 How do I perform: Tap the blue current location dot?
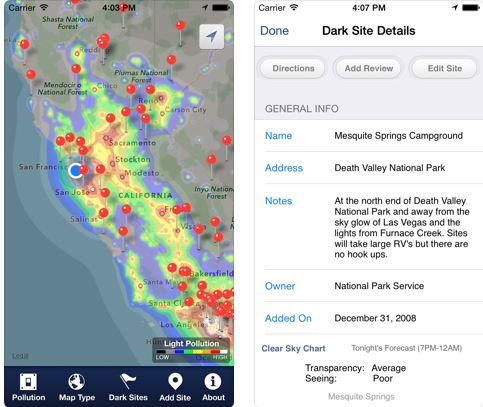tap(76, 171)
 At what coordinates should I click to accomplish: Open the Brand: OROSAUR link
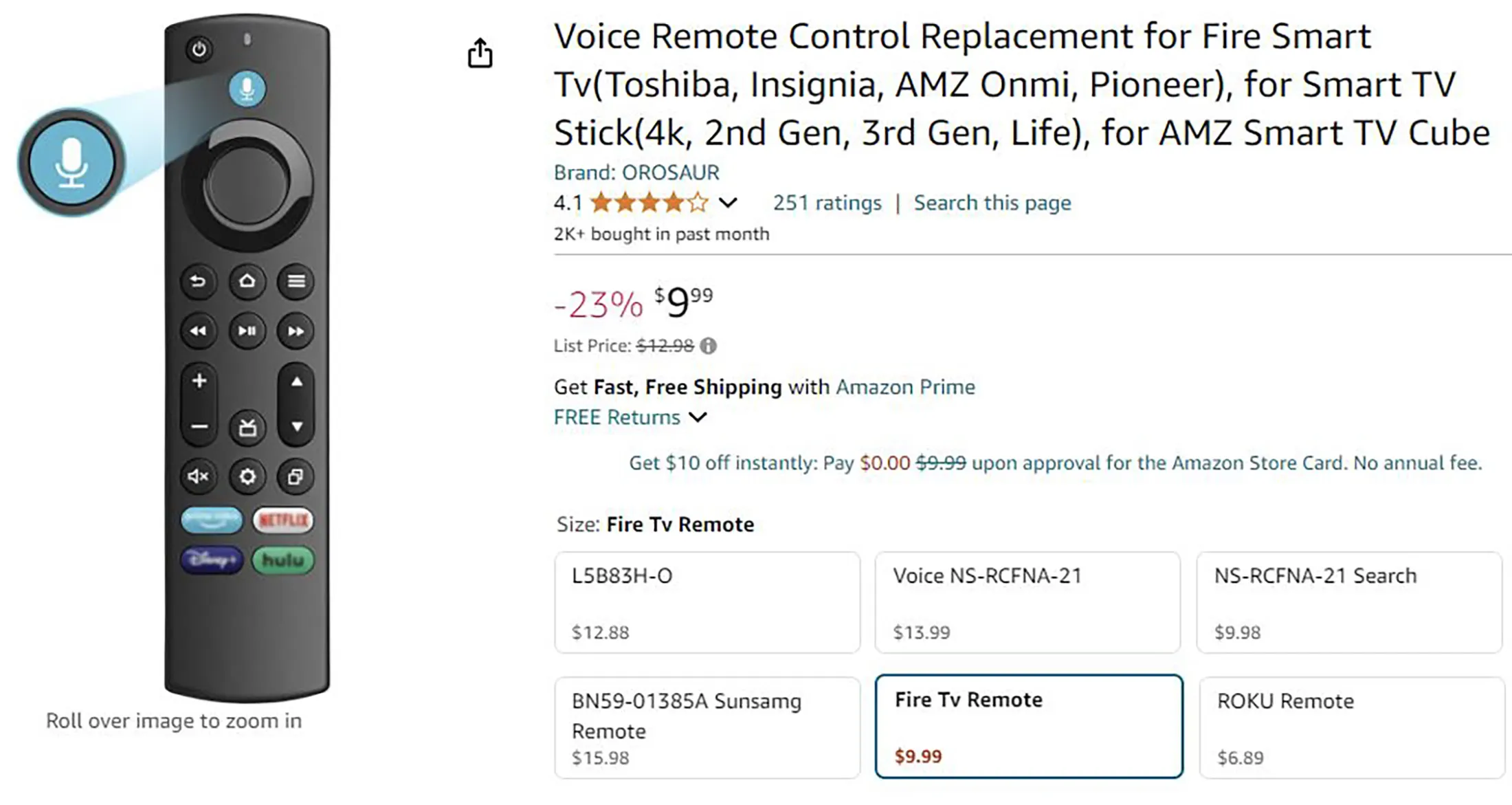click(636, 173)
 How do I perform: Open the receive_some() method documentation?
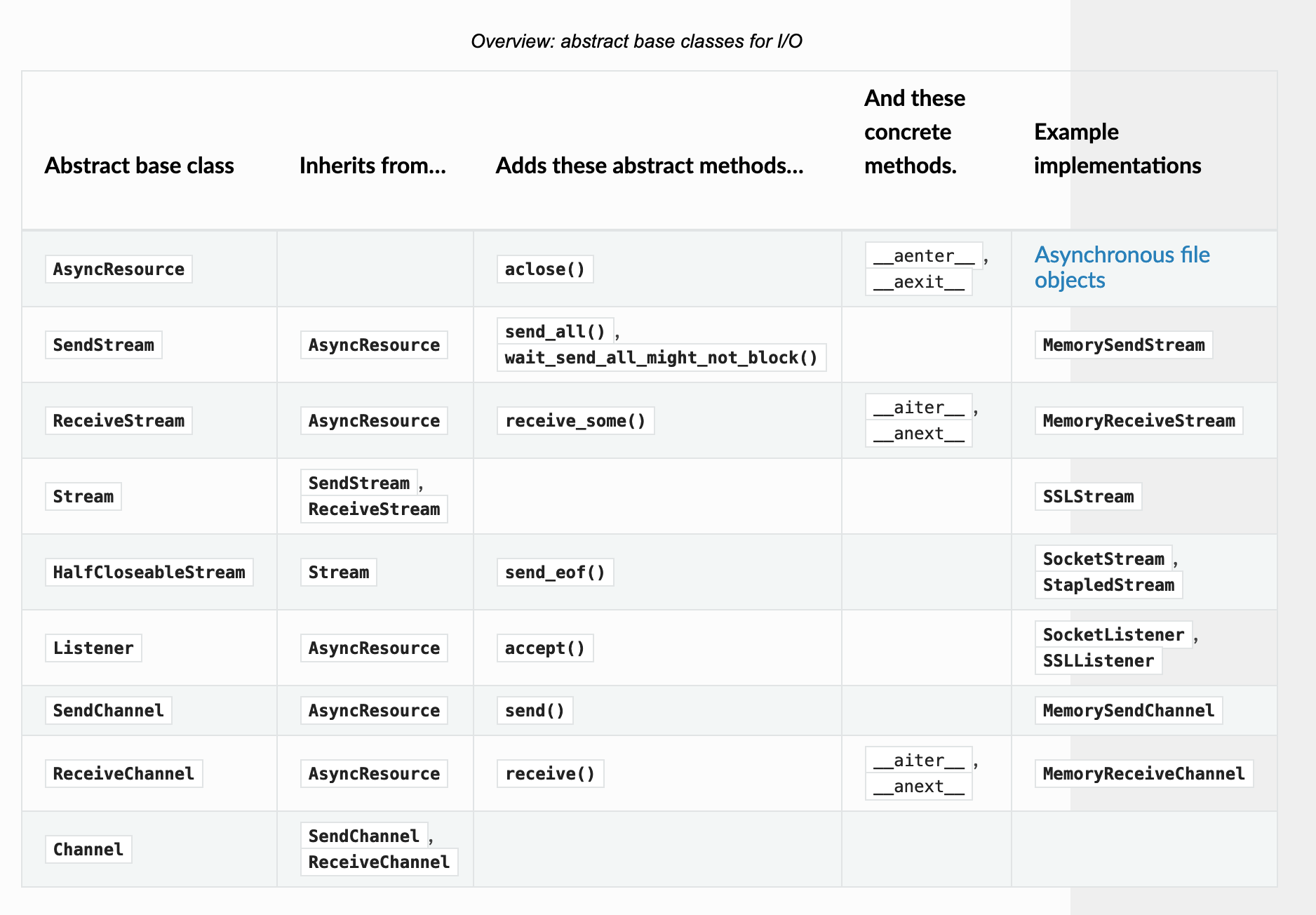(575, 421)

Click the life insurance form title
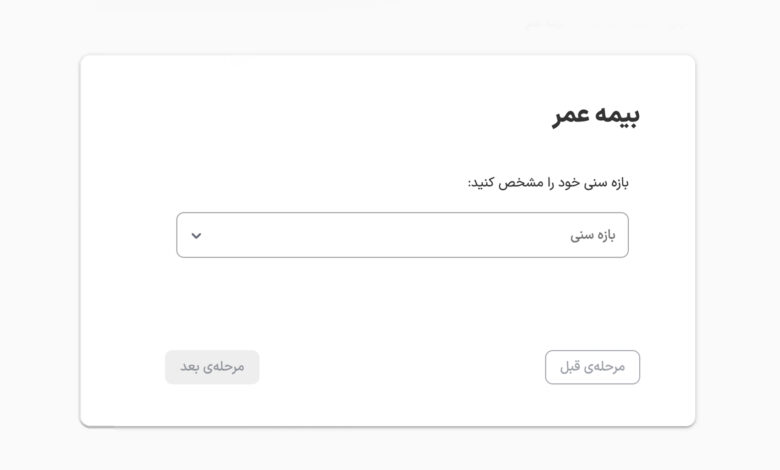596,115
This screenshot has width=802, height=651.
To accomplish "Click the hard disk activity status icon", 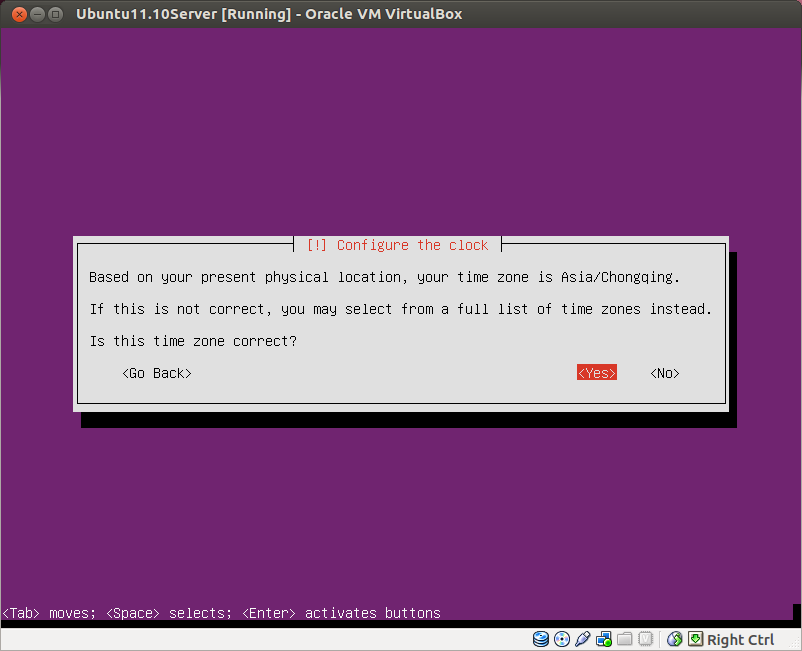I will point(541,639).
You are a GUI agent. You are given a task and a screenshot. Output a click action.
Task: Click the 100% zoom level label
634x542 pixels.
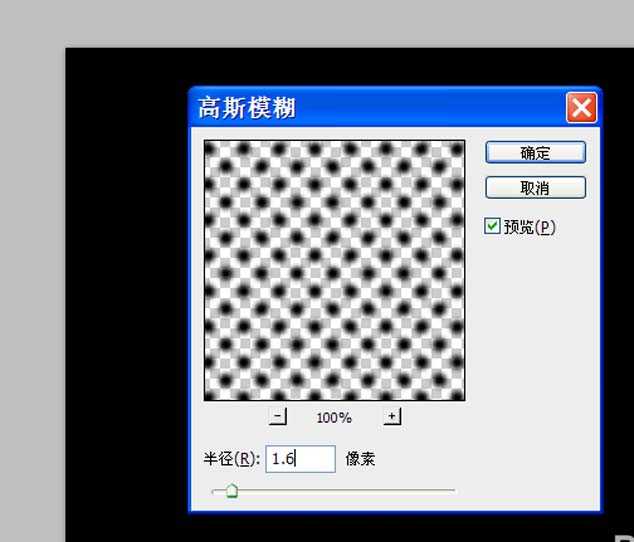334,418
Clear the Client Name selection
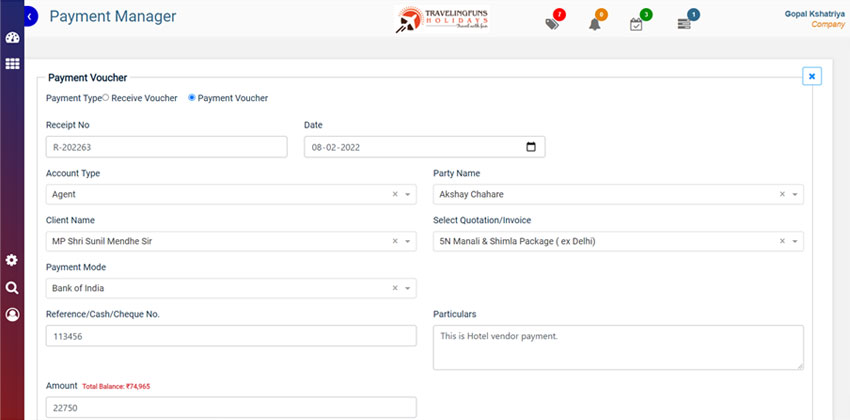Viewport: 850px width, 420px height. tap(394, 241)
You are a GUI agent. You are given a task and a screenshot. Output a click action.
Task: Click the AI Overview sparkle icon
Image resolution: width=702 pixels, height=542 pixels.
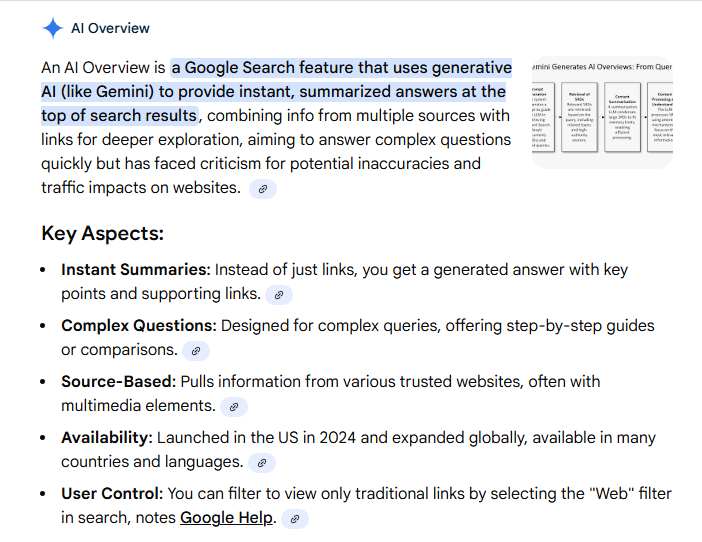pyautogui.click(x=53, y=28)
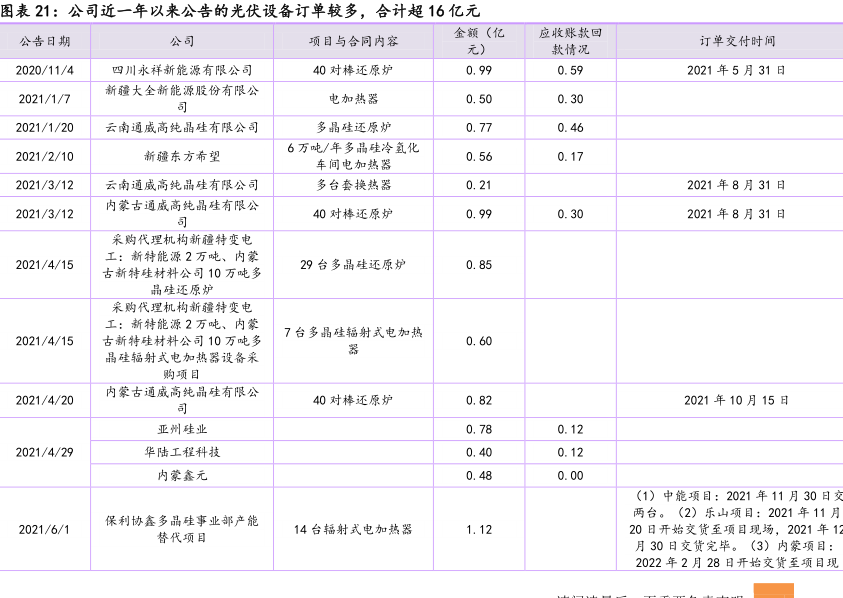Select the 多台套换热器 project cell
The width and height of the screenshot is (843, 598).
pos(353,185)
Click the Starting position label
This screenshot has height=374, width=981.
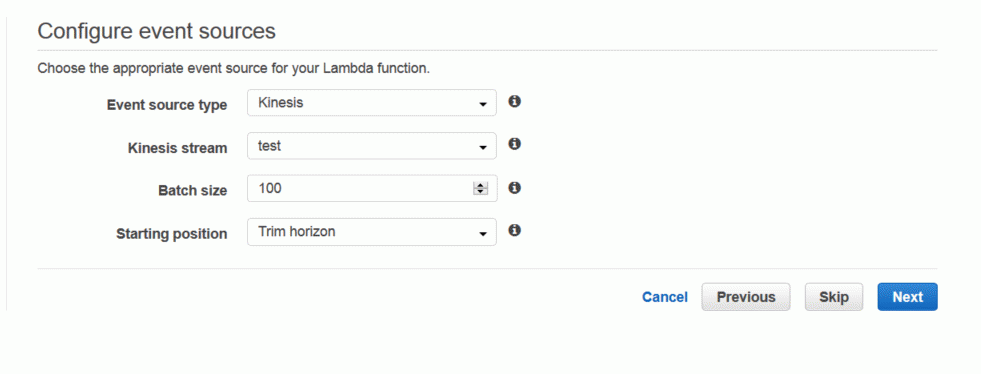[171, 234]
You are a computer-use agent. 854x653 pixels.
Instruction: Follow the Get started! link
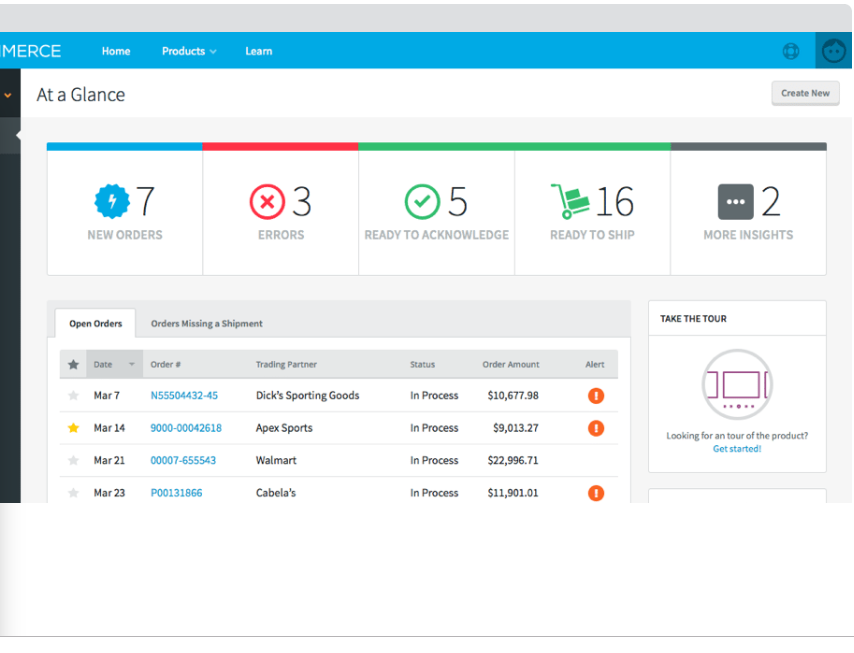737,449
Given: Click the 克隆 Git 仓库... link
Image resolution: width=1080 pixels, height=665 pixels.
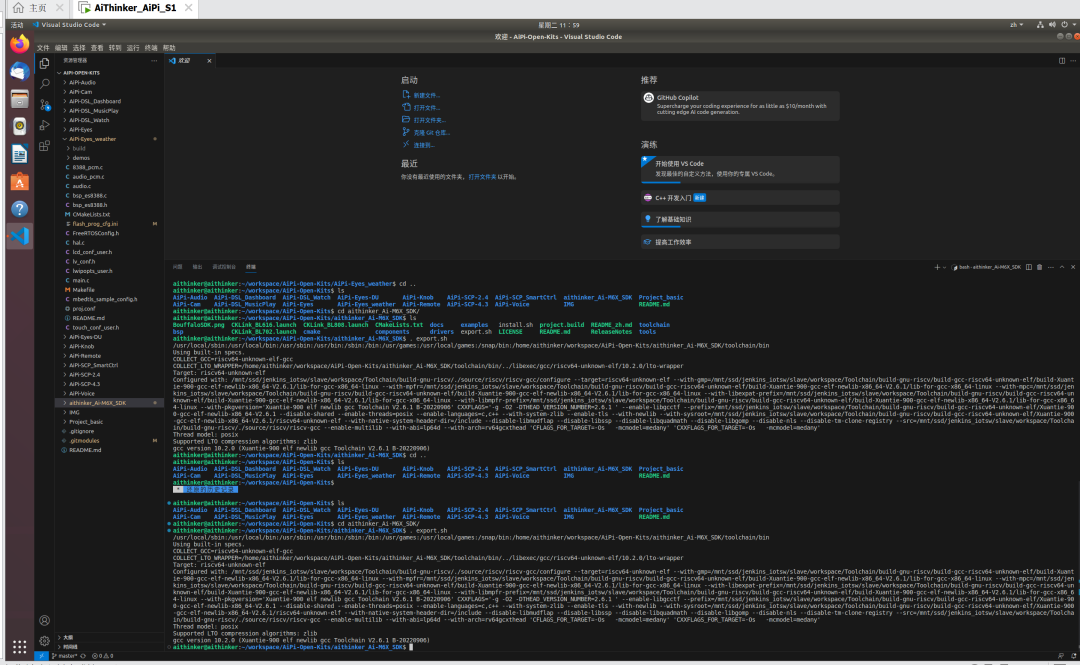Looking at the screenshot, I should click(x=431, y=132).
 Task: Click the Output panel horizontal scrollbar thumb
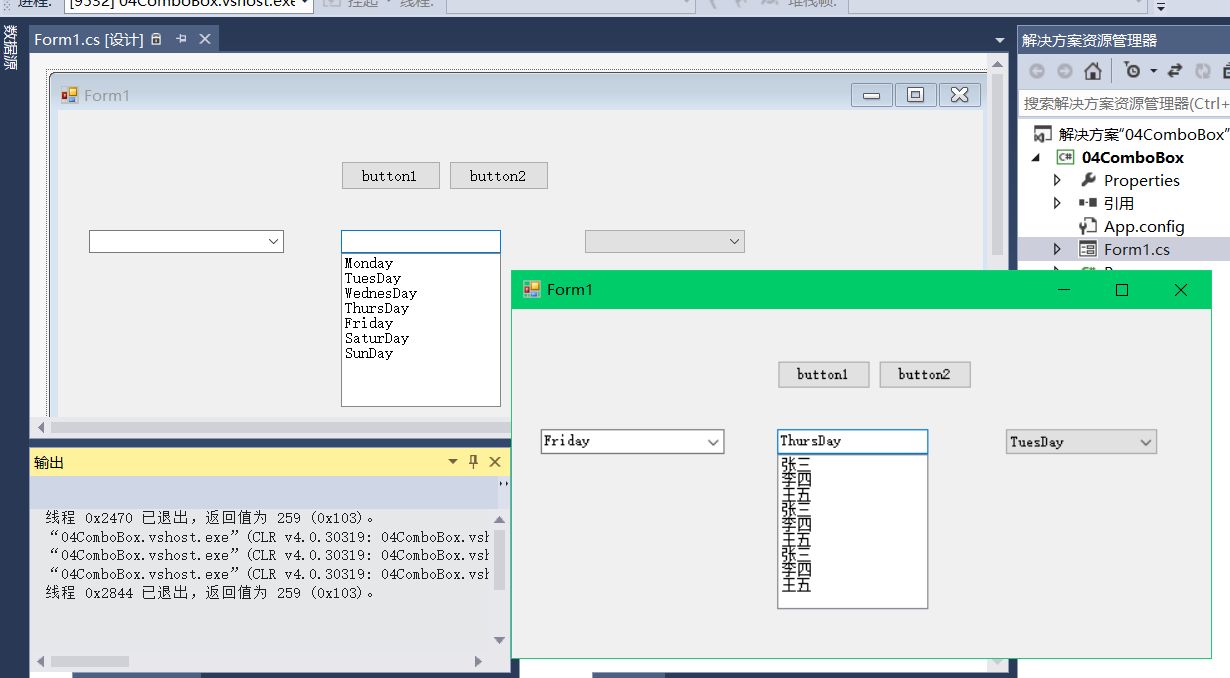pos(90,661)
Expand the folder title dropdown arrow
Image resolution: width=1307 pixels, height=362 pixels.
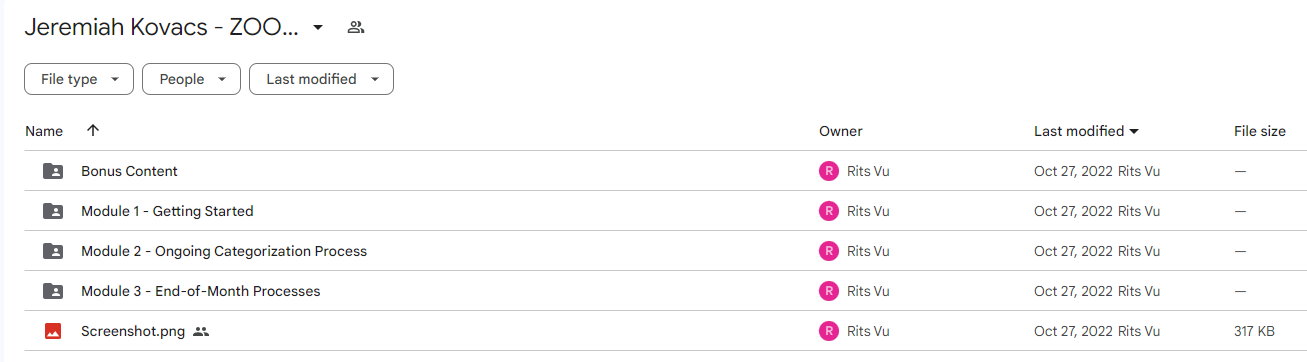click(318, 28)
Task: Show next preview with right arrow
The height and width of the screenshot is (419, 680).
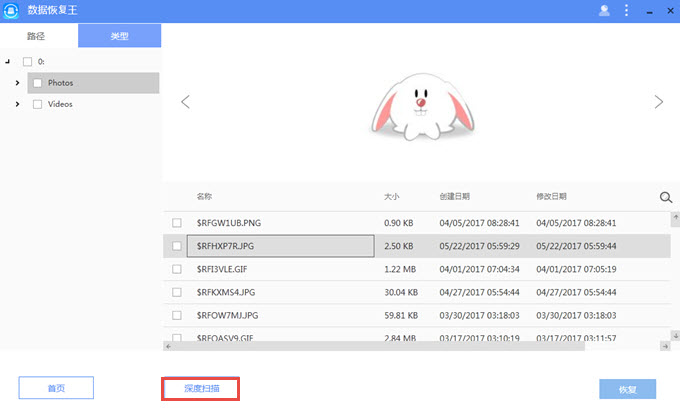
= = = = = = =
» **Instructions for the task**: Between and including the line above that contains "Image resolution: width=702" and the line that contains "You are a computer-use agent. 854x653 pixels.", restate every line word for word. Pictures stay out.

» **Result below**:
Image resolution: width=702 pixels, height=542 pixels.
pyautogui.click(x=53, y=28)
Select the 多台套换热器 project cell
The width and height of the screenshot is (843, 598).
pos(353,185)
Click the Starting position label
This screenshot has height=374, width=981.
[171, 234]
You are a computer-use agent. 854x653 pixels.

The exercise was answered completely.